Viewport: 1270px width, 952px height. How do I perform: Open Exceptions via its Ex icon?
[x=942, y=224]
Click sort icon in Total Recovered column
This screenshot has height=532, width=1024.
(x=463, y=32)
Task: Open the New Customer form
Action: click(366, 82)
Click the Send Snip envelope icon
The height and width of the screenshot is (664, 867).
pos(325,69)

++++++++

*Objective*: Lay out the listing above as a numbered list, one line per number, and skip any blank lines.

*Response for this exercise*:
1. Viewport: 1270px width, 952px height. How do I perform: Open Exceptions via its Ex icon?
2. [x=942, y=224]
3. Click sort icon in Total Recovered column
4. This screenshot has height=532, width=1024.
5. (x=463, y=32)
6. Task: Open the New Customer form
7. Action: click(366, 82)
8. Click the Send Snip envelope icon
9. The height and width of the screenshot is (664, 867).
10. pos(325,69)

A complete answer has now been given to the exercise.